Carol Lawrence (born September 5, 1932) is an American actress, most often associated with musical theatre, but who has also appeared extensively on television.
Born as Carolina Maria Laraia in Melrose Park, Illinois, Carol Lawrence made her Broadway debut in 1952. She achieved success in the role of Maria in the original Broadway production of West Side Story in 1957, and received a nomination for Tony Award for Best Featured Actress in a Musical for this role. She played the role for two years, and after an appearance in the short-lived show Saratoga, she returned to West Side Story for its 1960 season. Among her other Broadway successes were I Do! I Do! (1967) and Kiss of the Spider Woman (1993 95).

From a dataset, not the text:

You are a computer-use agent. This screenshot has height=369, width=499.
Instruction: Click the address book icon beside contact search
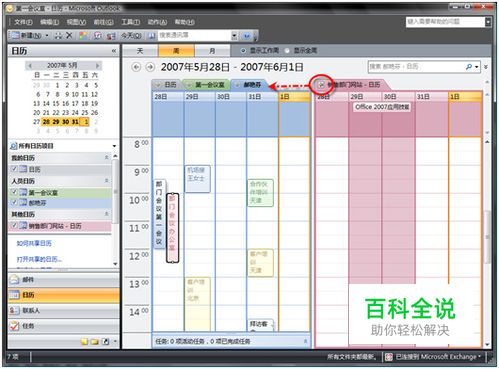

She has played several roles at The Muny in St. Louis, the oldest and largest outdoor theater in the U.S., including Fanny Brice in Funny Girl (1975), Charity in Sweet Charity (1977), and Lucille Early in No, No, Nanette (1990).

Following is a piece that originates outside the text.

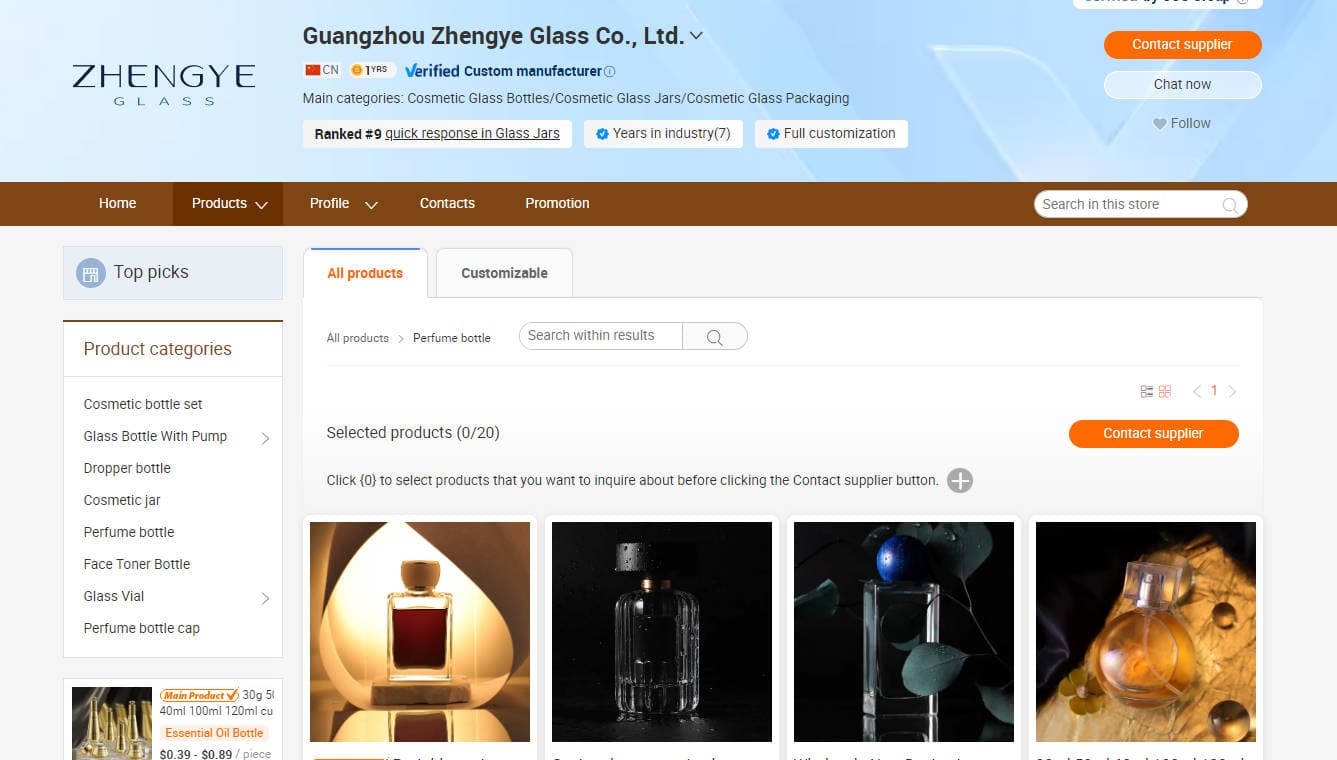
Task: Expand company name dropdown chevron
Action: (x=697, y=36)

Her television performances include guest roles in Breaking Point (as Evelyn Denner in the 1963 episode entitled "There Are the Hip, and There Are the Square"), Rawhide, Combat!, Wagon Train, The Fugitive, Hawaii 5-0, Marcus Welby, M.D., Medical Center, Kung Fu, Mannix, Murder She Wrote, Saved by the Bell, General Hospital, and Sex and the City.

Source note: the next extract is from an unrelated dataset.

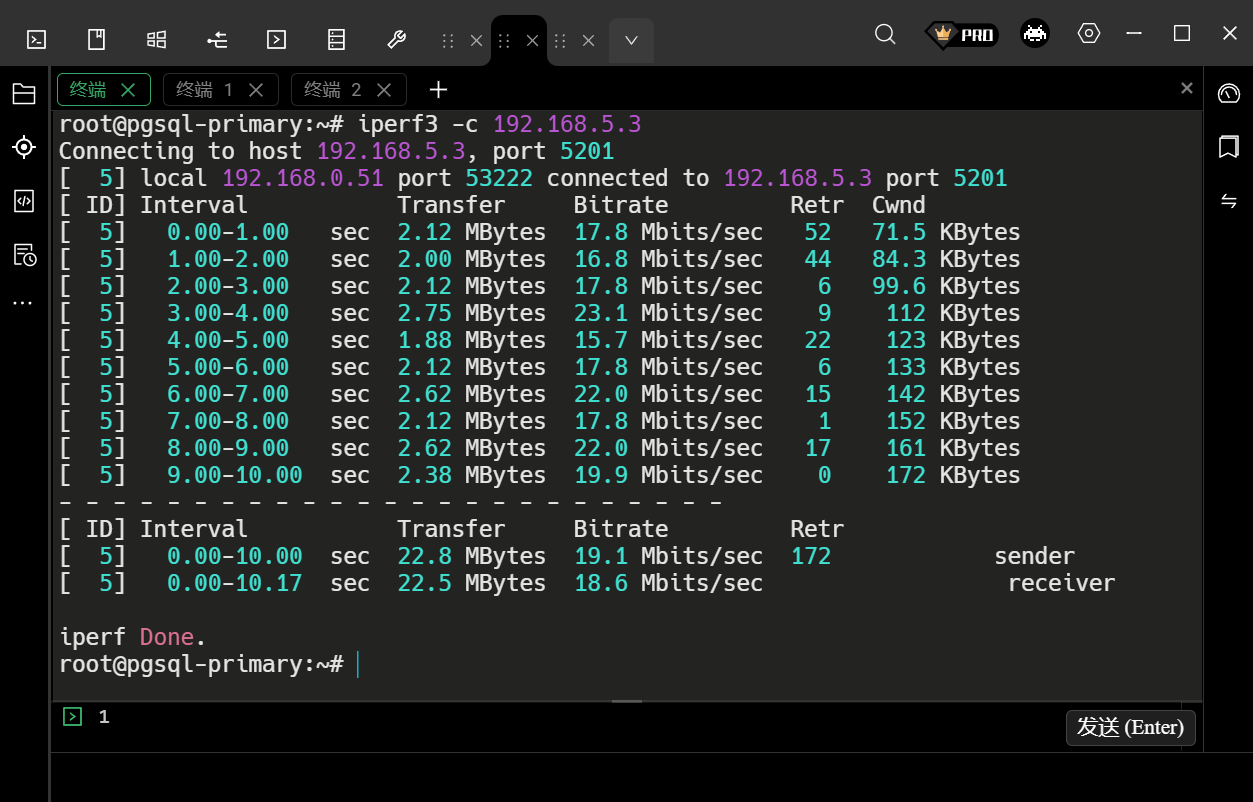This screenshot has height=802, width=1253.
Task: Expand the three-dot more options in sidebar
Action: coord(24,302)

She hosted five shows of Chef du Jour for the Food Network, cooking from her own cookbook, I Remember Pasta, and setting a record for cookbook sales on the Home Shopping Network.
Lawrence was awarded the Harvard Hasty Pudding Woman of the Year Award in 1960.
She has a star on the Hollywood Walk of Fame.
Lawrence has been married and divorced three times. Her longest union was with actor and singer Robert Goulet (from 1963 until 1981); together they had two children, Christopher and Michael.